A former FBI agent reflects on the convoluted legacy of the late Ali Abdullah Saleh
From the first time I met Ali Abdullah Saleh, at his sprawling palace in the hills above Aden, I could tell he was a force to be reckoned with—but one that would never be fully understood. Saleh famously likened leading Yemen to “dancing on the heads of snakes,” and indeed, his career resembled an intricate ballet in which it was never quite clear where the dancer would put his feet next. Outwardly reserved, inwardly shrewd, he worked all the angles: Saudis and Iranians, Sunni militants and Zaydi Houthis, the United States and Russia, the United Arab Emirates and the Muslim Brotherhood. Ultimately, it was this flip-flopping that sealed his fate.
In the 1990s, after using Islamic militants to win Yemen’s civil war and unifying the country under his rule, Saleh turned a blind eye to their activities, even allowing their sympathizers to work in his intelligence services. Shortly before the USS Cole was bombed by al-Qaeda in Aden’s harbor in 2000, Saleh gave a speech supporting jihad against Israel by its neighbors and railing against the United States for its support of the Jewish state. When U.S. agents, myself included, arrived to investigate the attack, Saleh promised cooperation, only for elements of his intelligence services to stymie our progress at every turn.
After 9/11, Saleh sided with America in the War on Terror. But he continued the dance. Time after time, I met with him to discuss the mysterious “escape” of yet another al-Qaeda convict in Yemeni custody; Saleh would demand more American money and support in order to catch the fugitive. Sometimes, having received what he needed, he would decide to pardon them, further infuriating the United States. But Saleh knew he was an indispensable partner, and the aid kept on flowing.
While in office, Saleh fought six wars, with Saudi support, against the Iran-backed Houthi militia. Then, in 2015, three years after he was deposed, Saleh came roaring back—this time in alliance with the Houthis. His forces helped the militants grab much of western Yemen, including the capital, Sana’a. Even then, there were indications that he was still playing the other side, for his son and nephew (both important figures in his government) remained in Abu Dhabi, a key Saudi ally in the Yemen conflict.

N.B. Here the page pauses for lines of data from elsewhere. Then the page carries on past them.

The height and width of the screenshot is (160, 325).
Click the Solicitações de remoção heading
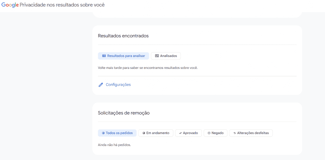[124, 113]
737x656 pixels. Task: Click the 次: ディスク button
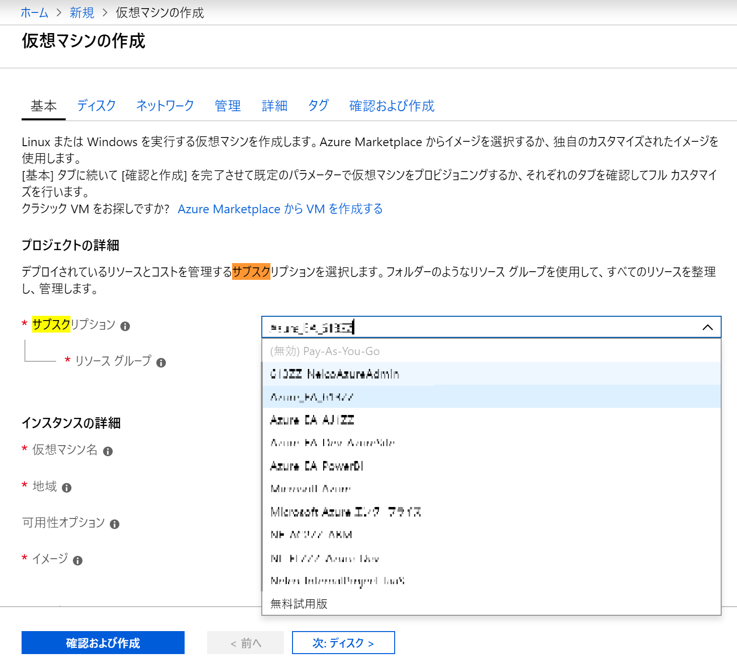click(x=343, y=643)
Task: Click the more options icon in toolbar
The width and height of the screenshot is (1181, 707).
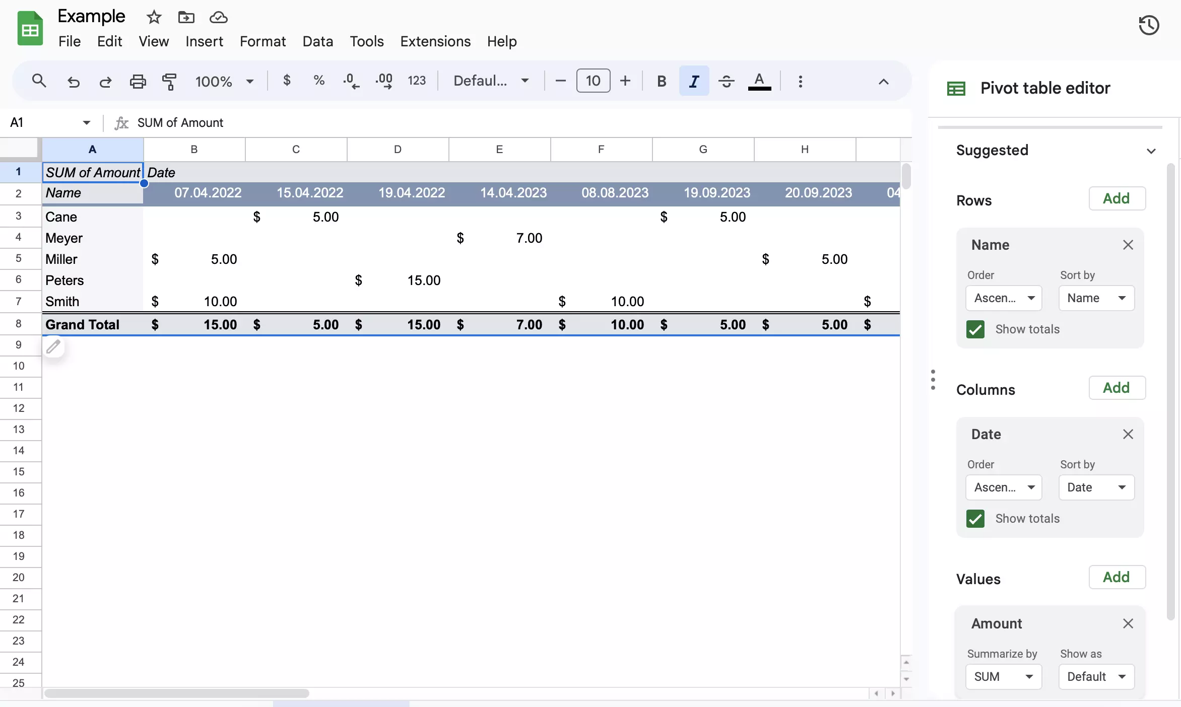Action: pyautogui.click(x=800, y=80)
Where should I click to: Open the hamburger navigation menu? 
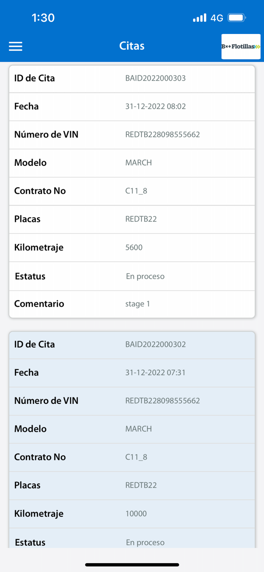point(15,46)
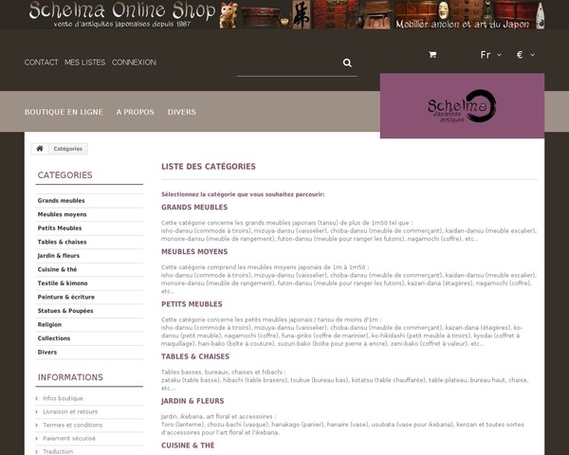Click the Connexion link
Image resolution: width=569 pixels, height=455 pixels.
tap(134, 63)
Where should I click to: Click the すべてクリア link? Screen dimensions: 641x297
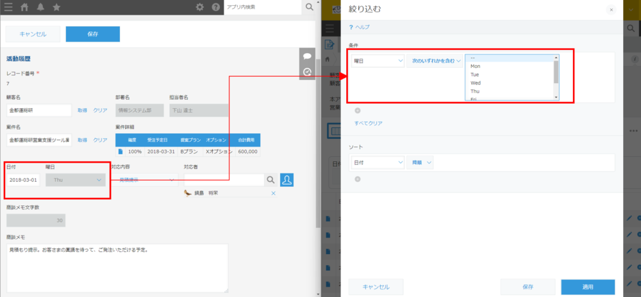click(369, 122)
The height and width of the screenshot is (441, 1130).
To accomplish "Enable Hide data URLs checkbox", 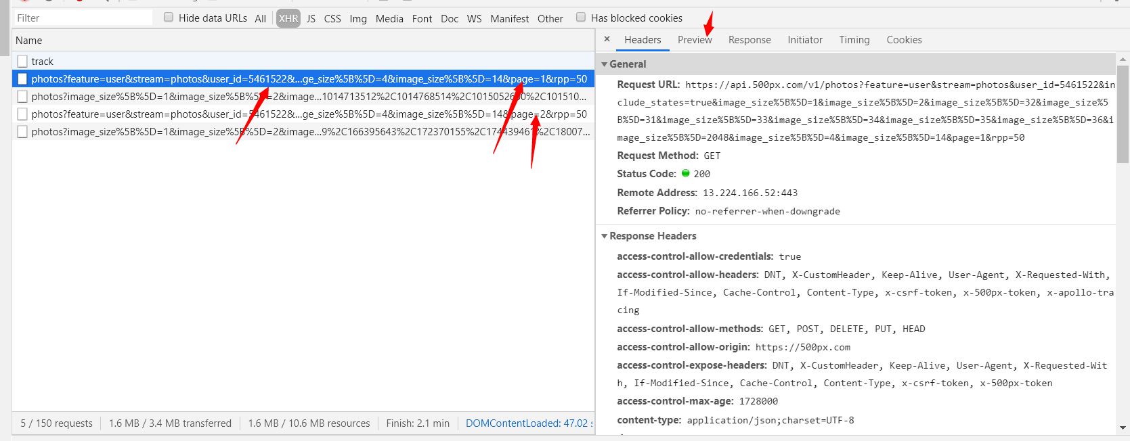I will (x=169, y=18).
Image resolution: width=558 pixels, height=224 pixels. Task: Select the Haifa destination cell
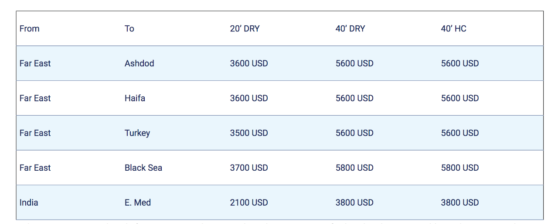(135, 98)
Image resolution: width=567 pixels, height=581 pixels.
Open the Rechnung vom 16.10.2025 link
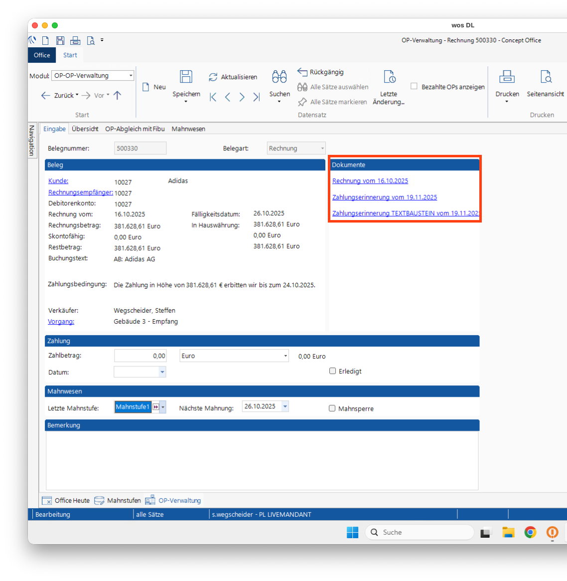[370, 181]
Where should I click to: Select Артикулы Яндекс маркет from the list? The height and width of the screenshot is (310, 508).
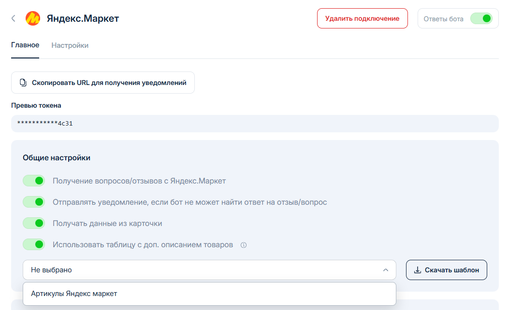[x=74, y=294]

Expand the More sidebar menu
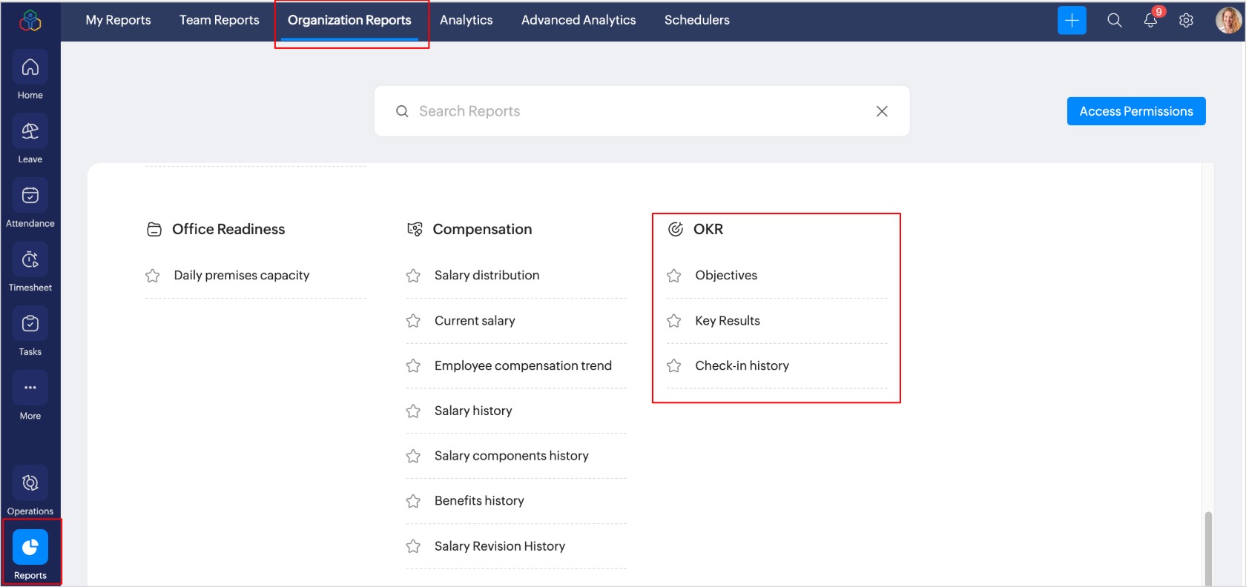click(30, 388)
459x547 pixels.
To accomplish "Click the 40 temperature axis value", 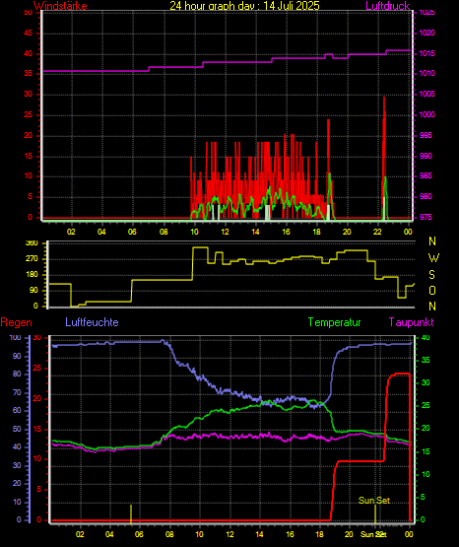I will 426,337.
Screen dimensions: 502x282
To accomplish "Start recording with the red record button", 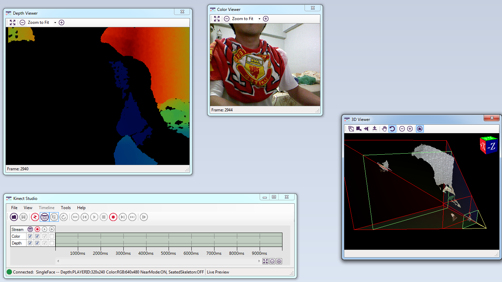I will (113, 217).
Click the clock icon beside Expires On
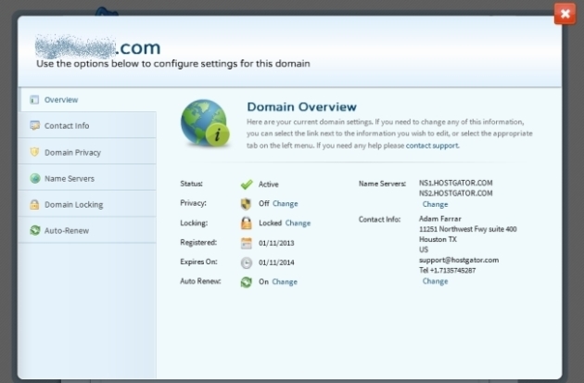This screenshot has height=383, width=584. click(x=247, y=262)
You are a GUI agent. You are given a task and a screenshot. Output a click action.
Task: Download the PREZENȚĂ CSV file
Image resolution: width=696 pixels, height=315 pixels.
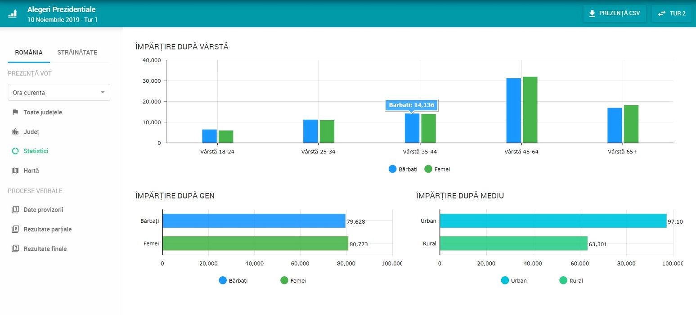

Just last week, Saleh switched sides yet again, repudiating his deal with the Houthis and promising to turn a “new page” with Saudi Arabia and the UAE. The Saudi coalition immediately reciprocated with a fierce bombing campaign against Houthi units surrounding Sana’a. But Saleh had finally miscalculated: Forces once loyal to him personally now felt more allegiance to the Houthi cause. All indications are that the Houthis fully expected Saleh to turn on them, and had long prepared for that eventuality; their rallying cry as they moved into Sana’a was “Vengeance for Hussein al-Houthi”—a reference to their former leader, killed on Saleh’s orders 13 years ago. The dancer stumbled, and the snake gobbled him up.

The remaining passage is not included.